There are three previous studies among married women with an early-stage breast cancer diagnosed before 2002. None of them demonstrated a significant increase in the risk of divorce compared with women without breast cancer (Dorval et al, 1999; Carlsen et al, 2007; Syse, 2007). However, the motives for longtime marital stability and the attitudes towards breast cancer are likely to be both time and society dependent, highlighting the importance of later studies. The results of our study support the findings of previous studies. Moreover, they were consistent in all subgroups independent of cancer, treatments, which was not demonstrated earlier.
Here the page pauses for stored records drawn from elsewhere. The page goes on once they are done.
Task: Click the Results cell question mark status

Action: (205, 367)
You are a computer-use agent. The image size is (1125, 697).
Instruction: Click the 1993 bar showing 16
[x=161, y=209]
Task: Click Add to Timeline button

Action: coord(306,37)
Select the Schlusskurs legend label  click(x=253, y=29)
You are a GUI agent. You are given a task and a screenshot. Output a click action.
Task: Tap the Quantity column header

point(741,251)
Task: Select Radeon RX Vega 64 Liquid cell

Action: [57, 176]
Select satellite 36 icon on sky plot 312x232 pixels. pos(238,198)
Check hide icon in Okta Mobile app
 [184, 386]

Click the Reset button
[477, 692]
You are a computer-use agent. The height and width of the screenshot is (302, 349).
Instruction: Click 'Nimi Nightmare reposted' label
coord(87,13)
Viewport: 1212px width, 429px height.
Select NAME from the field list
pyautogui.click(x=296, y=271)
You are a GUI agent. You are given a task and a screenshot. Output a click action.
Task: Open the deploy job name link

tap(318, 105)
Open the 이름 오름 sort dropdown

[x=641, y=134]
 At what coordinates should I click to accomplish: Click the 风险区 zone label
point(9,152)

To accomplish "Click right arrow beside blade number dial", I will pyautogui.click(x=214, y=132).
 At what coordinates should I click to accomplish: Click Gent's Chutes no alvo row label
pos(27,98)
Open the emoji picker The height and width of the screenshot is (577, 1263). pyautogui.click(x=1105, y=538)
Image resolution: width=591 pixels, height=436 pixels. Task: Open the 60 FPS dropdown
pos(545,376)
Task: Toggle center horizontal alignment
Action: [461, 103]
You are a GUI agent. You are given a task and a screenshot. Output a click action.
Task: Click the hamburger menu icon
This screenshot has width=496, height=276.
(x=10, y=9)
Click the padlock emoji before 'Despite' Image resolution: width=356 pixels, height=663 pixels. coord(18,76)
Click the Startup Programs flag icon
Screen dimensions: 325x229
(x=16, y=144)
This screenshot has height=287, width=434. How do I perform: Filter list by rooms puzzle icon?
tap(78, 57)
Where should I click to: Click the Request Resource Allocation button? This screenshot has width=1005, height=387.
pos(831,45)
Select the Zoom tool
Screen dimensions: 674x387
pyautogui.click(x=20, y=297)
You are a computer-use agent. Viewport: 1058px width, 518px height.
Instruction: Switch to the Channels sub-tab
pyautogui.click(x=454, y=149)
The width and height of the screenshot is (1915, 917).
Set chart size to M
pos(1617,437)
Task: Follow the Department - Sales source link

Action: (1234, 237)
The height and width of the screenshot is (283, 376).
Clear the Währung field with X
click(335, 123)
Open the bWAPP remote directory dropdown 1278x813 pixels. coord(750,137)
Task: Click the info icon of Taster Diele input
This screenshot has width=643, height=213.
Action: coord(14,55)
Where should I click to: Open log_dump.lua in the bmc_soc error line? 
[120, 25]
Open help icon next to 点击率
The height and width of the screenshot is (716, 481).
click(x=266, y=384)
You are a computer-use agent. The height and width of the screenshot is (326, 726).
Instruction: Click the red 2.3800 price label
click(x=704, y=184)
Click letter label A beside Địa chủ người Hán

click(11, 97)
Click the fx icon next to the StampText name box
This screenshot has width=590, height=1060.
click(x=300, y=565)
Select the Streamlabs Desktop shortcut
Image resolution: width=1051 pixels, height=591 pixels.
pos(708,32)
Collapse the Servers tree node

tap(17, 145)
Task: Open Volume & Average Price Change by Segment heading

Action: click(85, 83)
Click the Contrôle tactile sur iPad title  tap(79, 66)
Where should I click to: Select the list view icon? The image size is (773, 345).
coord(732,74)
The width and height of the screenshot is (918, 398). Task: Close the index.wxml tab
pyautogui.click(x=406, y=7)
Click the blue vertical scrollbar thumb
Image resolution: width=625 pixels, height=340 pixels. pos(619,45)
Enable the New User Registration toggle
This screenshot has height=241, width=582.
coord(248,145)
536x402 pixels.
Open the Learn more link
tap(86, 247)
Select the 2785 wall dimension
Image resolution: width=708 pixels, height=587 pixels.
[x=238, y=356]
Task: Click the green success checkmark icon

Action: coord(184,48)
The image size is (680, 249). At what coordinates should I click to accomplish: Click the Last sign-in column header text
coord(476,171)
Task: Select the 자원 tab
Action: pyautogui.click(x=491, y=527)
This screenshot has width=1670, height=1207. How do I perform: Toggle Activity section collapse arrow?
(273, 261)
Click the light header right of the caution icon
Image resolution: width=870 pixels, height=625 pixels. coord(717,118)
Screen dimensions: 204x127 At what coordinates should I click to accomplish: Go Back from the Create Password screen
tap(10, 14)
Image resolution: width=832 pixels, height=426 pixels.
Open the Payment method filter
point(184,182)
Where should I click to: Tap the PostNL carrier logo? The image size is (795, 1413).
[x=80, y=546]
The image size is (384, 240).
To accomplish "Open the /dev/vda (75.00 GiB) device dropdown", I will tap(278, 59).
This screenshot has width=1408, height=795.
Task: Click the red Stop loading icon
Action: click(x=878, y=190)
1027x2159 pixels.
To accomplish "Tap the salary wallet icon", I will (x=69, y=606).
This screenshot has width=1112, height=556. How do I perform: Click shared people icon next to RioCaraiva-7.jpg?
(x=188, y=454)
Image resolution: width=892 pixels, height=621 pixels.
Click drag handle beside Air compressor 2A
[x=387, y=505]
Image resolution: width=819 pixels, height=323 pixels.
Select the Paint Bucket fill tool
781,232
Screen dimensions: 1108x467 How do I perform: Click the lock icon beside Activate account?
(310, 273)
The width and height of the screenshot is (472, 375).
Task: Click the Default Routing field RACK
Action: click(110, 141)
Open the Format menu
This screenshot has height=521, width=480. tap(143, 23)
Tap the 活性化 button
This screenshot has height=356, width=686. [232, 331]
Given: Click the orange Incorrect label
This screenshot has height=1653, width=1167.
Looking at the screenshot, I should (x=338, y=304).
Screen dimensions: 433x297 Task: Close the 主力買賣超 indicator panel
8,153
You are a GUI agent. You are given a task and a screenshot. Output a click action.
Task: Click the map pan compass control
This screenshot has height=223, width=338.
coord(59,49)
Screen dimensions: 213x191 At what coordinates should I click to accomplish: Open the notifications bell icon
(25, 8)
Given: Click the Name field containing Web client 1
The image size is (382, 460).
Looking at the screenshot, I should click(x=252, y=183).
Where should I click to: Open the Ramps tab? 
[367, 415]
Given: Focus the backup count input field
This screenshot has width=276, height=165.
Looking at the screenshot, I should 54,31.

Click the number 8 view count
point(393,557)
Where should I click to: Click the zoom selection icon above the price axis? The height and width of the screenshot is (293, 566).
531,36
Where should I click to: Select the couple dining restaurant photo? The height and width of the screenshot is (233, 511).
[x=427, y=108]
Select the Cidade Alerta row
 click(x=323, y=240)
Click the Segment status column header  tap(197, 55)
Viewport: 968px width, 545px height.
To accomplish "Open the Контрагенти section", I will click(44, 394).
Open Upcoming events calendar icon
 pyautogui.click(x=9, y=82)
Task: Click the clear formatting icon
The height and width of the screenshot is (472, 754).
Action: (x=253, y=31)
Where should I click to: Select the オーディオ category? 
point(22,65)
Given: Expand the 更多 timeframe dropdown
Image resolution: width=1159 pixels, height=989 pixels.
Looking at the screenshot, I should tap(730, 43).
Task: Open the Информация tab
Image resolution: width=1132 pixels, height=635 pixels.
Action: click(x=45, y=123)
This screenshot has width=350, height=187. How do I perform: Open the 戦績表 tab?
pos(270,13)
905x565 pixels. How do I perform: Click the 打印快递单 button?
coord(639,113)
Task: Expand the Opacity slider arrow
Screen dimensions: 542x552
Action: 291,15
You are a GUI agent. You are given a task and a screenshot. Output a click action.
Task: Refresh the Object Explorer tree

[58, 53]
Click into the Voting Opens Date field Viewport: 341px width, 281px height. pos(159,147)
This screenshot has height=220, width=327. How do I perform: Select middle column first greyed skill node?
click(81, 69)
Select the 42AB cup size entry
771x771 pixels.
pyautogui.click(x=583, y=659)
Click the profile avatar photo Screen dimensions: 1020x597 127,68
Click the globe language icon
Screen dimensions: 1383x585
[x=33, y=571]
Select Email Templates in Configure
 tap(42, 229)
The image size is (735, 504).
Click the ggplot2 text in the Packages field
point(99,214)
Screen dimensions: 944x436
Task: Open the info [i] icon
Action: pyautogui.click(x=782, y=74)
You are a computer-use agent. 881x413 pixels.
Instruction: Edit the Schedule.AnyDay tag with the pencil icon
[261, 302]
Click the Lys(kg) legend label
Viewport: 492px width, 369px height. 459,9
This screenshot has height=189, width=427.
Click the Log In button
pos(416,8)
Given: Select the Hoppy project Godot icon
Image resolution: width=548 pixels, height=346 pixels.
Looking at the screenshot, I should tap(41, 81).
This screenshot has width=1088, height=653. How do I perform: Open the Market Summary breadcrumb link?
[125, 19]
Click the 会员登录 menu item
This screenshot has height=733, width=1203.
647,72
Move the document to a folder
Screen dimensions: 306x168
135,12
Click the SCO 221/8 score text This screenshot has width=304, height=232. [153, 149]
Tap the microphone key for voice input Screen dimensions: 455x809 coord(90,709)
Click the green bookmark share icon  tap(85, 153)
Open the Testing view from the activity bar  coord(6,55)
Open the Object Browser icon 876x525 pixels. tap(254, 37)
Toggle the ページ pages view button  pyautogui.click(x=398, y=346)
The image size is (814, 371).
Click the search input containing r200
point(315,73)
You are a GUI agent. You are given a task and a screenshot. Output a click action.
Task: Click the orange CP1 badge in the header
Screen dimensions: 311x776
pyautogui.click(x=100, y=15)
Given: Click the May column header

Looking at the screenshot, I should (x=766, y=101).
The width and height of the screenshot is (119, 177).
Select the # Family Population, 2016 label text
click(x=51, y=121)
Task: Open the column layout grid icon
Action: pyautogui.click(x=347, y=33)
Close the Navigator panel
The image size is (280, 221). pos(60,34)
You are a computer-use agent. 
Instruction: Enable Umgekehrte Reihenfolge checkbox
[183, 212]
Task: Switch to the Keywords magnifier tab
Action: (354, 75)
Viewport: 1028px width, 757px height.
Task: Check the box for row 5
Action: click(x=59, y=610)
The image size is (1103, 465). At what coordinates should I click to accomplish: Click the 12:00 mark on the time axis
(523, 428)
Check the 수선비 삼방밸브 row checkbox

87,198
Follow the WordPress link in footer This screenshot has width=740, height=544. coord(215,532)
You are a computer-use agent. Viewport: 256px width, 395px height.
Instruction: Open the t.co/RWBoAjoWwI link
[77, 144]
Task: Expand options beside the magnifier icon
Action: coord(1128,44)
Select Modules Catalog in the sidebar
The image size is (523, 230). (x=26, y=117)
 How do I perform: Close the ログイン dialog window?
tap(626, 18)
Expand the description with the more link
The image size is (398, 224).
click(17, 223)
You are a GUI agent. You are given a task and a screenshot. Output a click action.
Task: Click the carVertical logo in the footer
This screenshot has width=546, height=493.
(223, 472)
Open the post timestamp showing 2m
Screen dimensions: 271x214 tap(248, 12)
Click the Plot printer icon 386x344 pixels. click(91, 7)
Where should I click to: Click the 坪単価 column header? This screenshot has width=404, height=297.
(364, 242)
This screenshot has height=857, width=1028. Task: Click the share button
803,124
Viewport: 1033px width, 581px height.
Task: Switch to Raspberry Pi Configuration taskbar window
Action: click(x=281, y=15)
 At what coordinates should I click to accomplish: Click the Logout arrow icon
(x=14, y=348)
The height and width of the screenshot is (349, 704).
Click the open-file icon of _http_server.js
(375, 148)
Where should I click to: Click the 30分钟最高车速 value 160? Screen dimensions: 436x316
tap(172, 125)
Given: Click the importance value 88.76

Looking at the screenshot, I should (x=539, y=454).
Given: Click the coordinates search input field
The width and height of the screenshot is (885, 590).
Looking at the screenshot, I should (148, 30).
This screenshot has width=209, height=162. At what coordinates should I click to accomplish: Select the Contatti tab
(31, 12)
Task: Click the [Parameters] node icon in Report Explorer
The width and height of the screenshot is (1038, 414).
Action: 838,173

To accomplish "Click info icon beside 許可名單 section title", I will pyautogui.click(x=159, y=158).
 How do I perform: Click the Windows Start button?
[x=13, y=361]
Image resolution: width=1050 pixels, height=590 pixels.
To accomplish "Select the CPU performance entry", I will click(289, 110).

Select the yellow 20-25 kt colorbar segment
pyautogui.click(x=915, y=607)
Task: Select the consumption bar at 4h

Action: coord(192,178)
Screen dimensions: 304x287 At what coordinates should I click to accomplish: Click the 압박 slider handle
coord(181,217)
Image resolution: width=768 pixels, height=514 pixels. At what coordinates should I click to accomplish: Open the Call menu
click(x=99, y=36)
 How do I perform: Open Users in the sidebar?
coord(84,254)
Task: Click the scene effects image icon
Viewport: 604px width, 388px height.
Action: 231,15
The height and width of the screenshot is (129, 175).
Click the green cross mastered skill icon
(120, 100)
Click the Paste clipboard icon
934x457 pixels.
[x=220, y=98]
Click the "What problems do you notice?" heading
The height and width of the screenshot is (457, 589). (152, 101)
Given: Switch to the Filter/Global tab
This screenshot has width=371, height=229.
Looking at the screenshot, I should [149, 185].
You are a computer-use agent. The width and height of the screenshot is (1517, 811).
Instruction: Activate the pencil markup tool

As our data were not large enough to perform these analyses separately among women <30 years of age and none of the earlier studies either did so, the question of whether there could be a risk increase only among the youngest women remains unclear.

The effects of breast surgery and oncologic treatments are likely to be intimate for women. For instance, the toxic effects of chemotherapy and endocrine therapy are likely to interfere with body image and sexuality, and may also compromise one’s reproductive capability at early age. Nevertheless, either type of surgeries or oncologic treatments did not modify the risk of divorce. However, as decision of treatments are usually based on stage of primary tumour and characters of each patient, which we were not able to control fully, these results are more likely to reflect not only the effects of the treatments but also a group of women who were selected to receive them. Thus, we combined those oncologic treatments that are more likely to cause general symptoms (i.e., chemotherapy and/or endocrine treatments) and those who not (i.e., radiotherapy or no adjuvant treatment) and also analysed association in these categories. The risk of divorce was also analysed separately in women who received all three treatment and were also likely to have the most aggressive primary tumours. However, the risk of divorce was not increased even among women who received a combination of all three oncologic treatments.

Information on breast cancer and its oncologic treatment was based on structured notifications made by physicians with an exception of endocrine therapy that was derived from the National Social Insurance Institution. The notifications to Cancer Registry are usually made 1–2 years after diagnosis, when the information of chemotherapy and radiotherapy should be available. Though the coverage of Cancer Registry is likely to be incomplete, the potential lack of information is likely to be nondependent on marital status and given oncologic treatments. Unfortunately, bilateral and hereditary breast cancers could not be identified, though they may cause more marital hardship.

The ratio of divorces to new marriages in Finland corresponds to the average of European Union and is comparable to that in the United States (Statistics Finland, 2014). As the gender equality in Finland in terms of earned income and labor force participation is high (Hausmann et al, 2013), and the public welfare system is aimed at guarantee treatment equality, the economic consequences of potential union dissolution should not be a major for most Finnish women. Indeed, a strong association between women higher education/SES and greater marital stability in Finland and in other countries with strong emphasis on gender equality has been demonstrated (Cooke, 2006; Jalovaara, 2013).

In summary, according to this study, there is no increase in the risk of divorce after the diagnosis of an early-stage breast cancer even among women receiving an adjuvant treatment with the most unpleasant side effects. In addition, the type of breast surgery does not seem to modify the risk of divorce. Thus, from the optimistic point of view, an early-stage breast cancer can be considered as a transient stressor for individual and partnership well-being. This can be considered encouraging for women with a current diagnosis of breast cancer and health-care professionals supporting them along the adjuvant treatment and follow-up.